■ **What you should do**: Records follow. Print exactly the lines from the one that has "Open the User Data menu" through the one that has "Click the 样式 row label", inclusive, and omit the pictures.

■ **Record set**:

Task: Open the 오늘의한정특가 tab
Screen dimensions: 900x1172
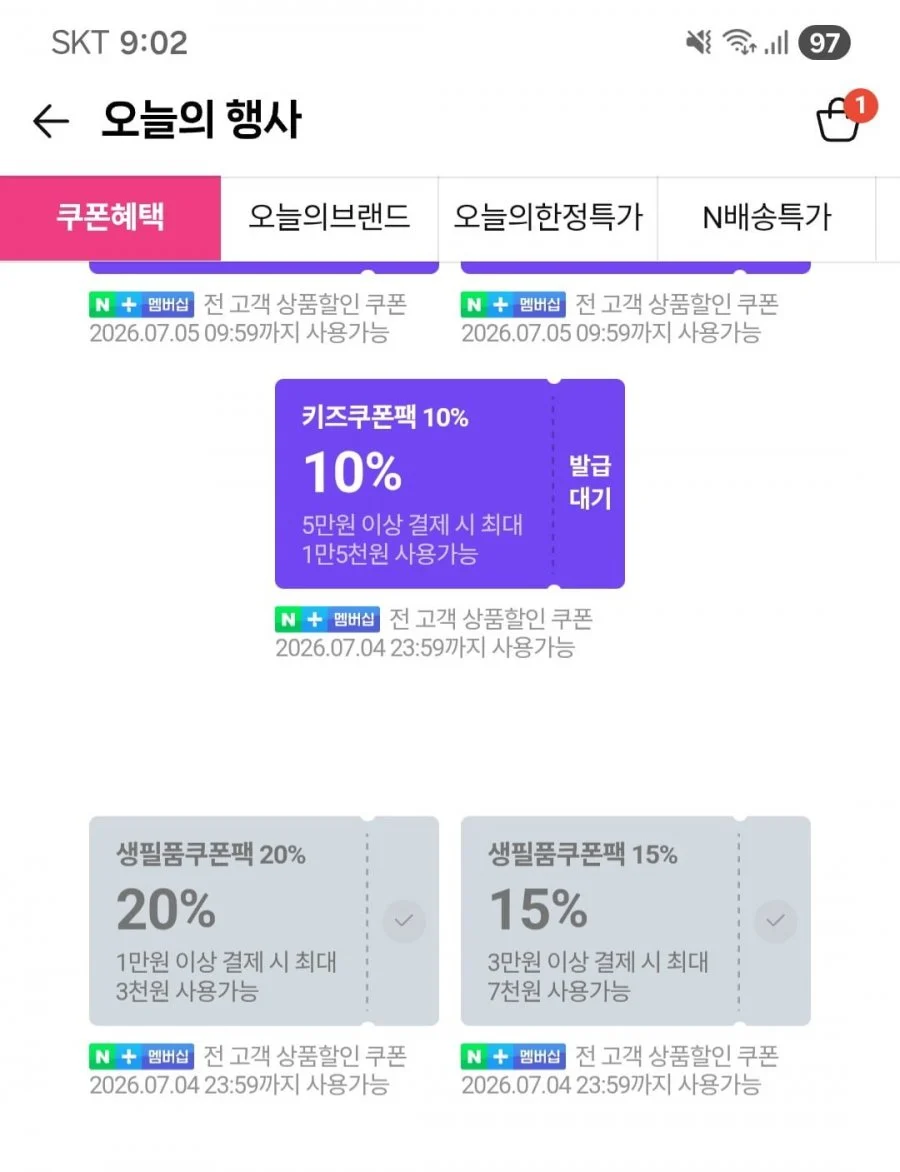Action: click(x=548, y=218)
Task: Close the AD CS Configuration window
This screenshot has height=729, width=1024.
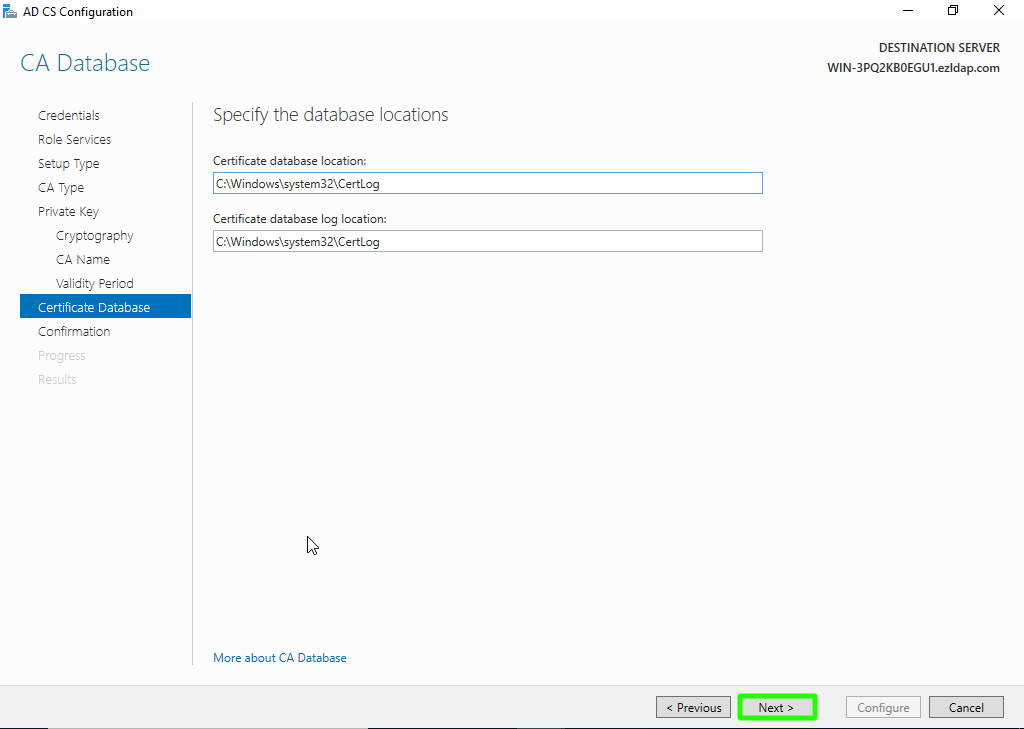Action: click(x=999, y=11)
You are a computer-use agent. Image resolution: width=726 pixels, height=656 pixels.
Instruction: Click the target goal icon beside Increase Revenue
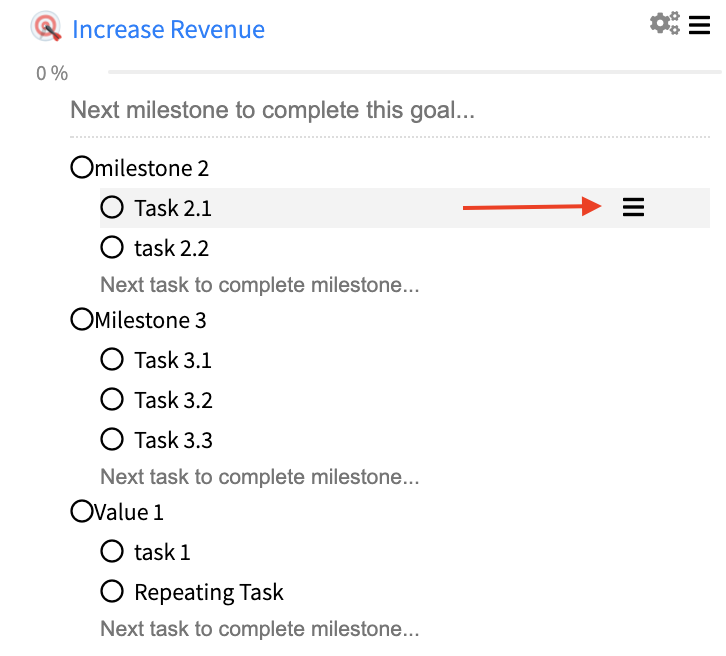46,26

* * *

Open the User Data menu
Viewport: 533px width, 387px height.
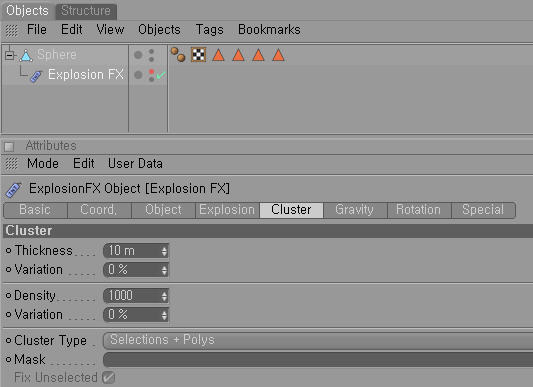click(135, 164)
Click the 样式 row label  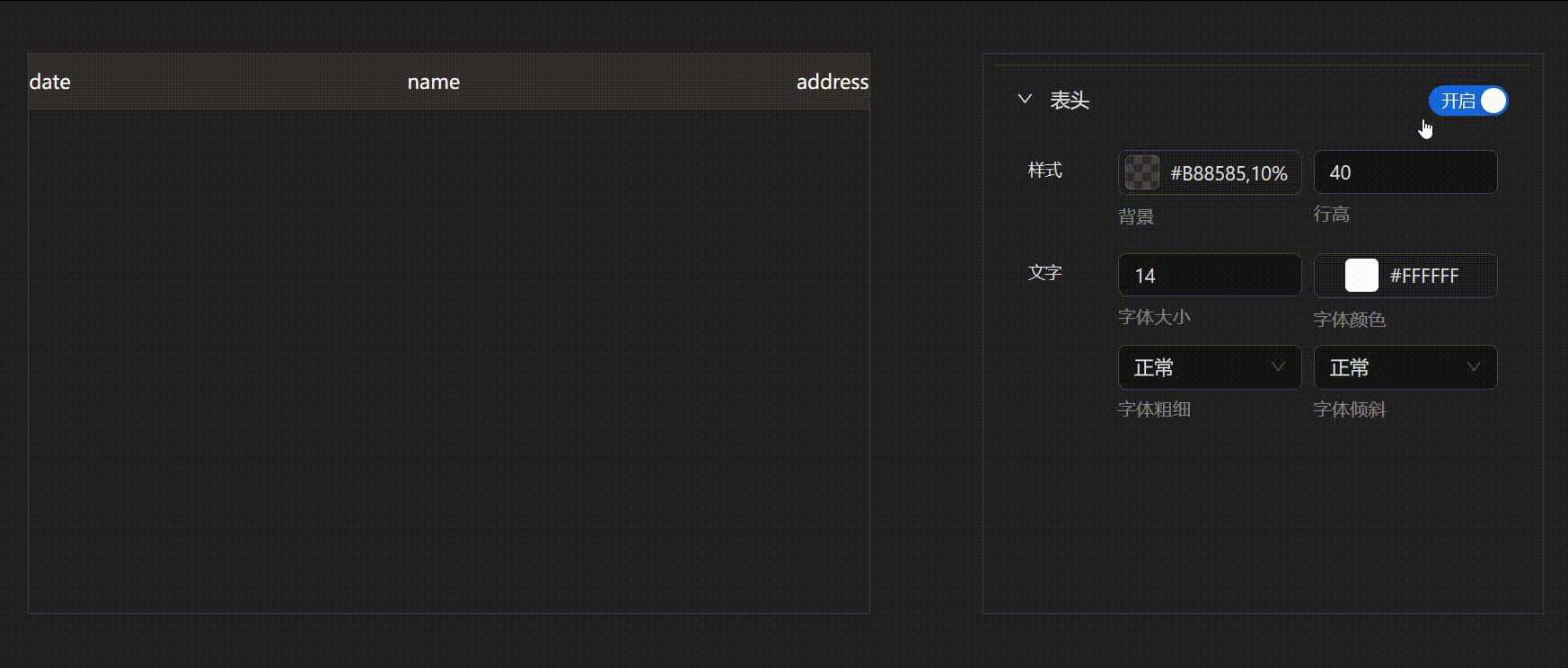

■ **Response box**:
Open the User Data menu
Viewport: 533px width, 387px height.
click(135, 164)
Click the 样式 row label  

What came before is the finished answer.